[Task statement] Return every line below as is, leaving out the pictures.

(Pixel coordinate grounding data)
........

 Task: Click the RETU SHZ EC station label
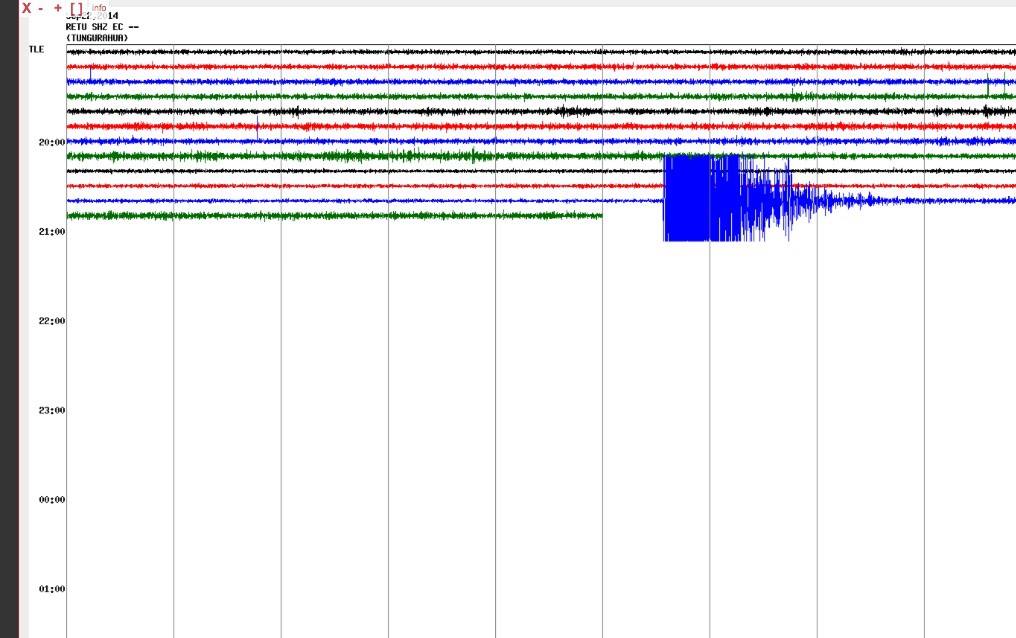click(102, 27)
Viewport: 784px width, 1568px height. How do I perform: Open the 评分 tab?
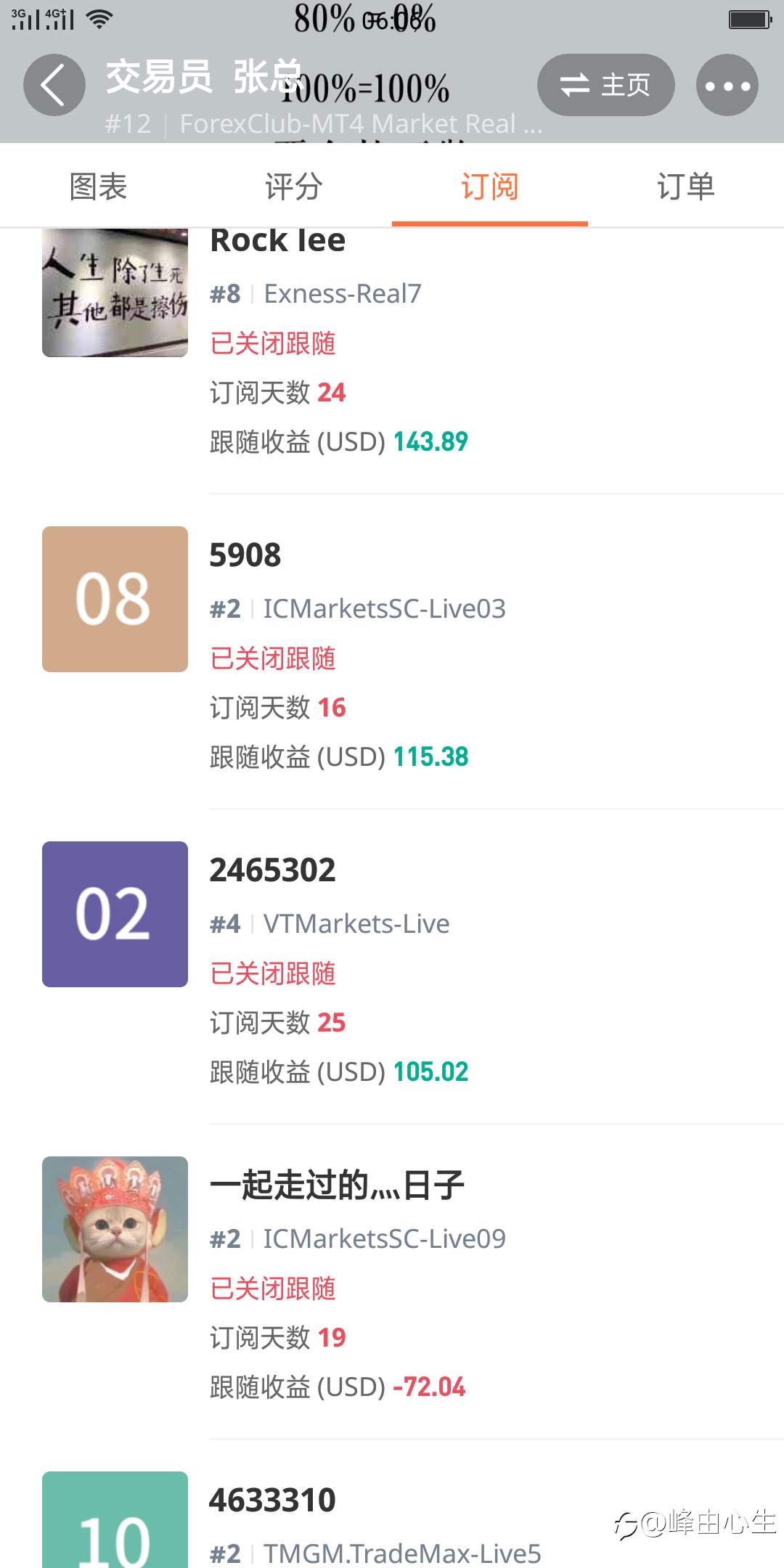(x=294, y=186)
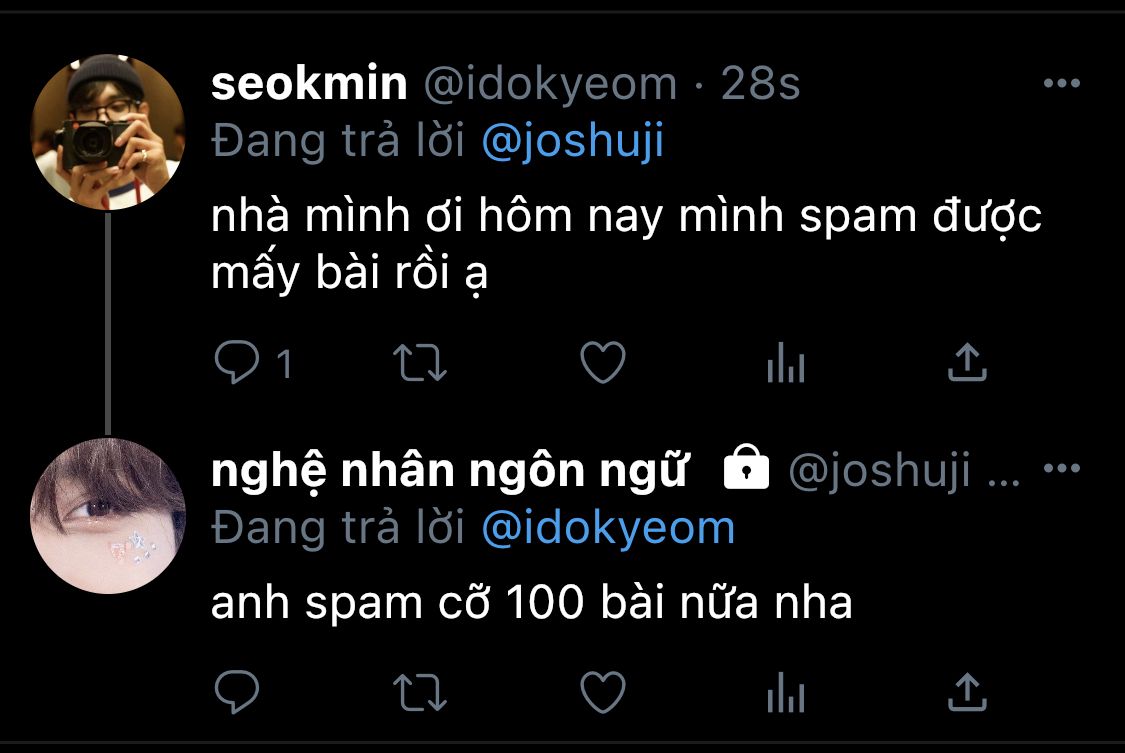Open more options on the @joshuji reply

pyautogui.click(x=1062, y=468)
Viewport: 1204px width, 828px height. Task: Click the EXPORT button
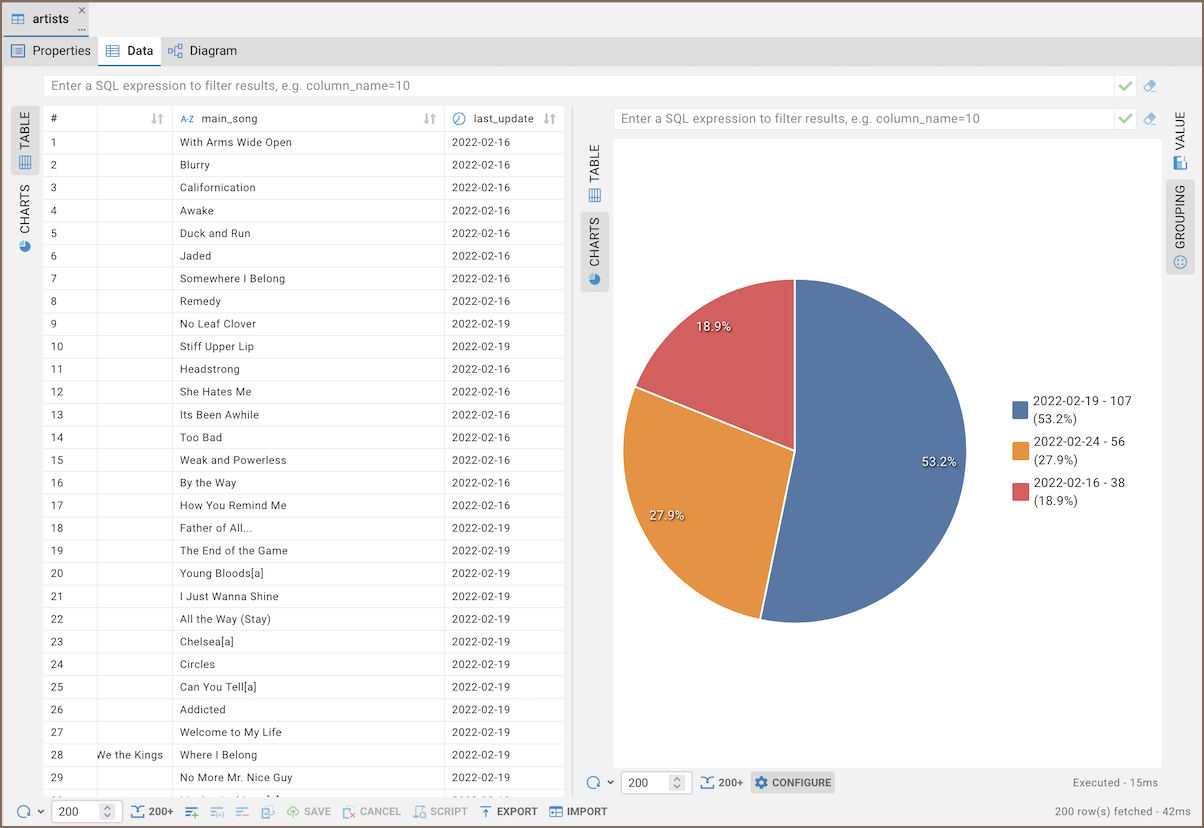tap(508, 812)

........

[Response]
 Task: Click the RETU SHZ EC station label
click(102, 27)
Viewport: 784px width, 1568px height. How do I perform: Open the 评分 tab?
(x=294, y=186)
Open more options on the @joshuji reply

pyautogui.click(x=1062, y=468)
Viewport: 1204px width, 828px height. Task: Click the EXPORT button
tap(508, 812)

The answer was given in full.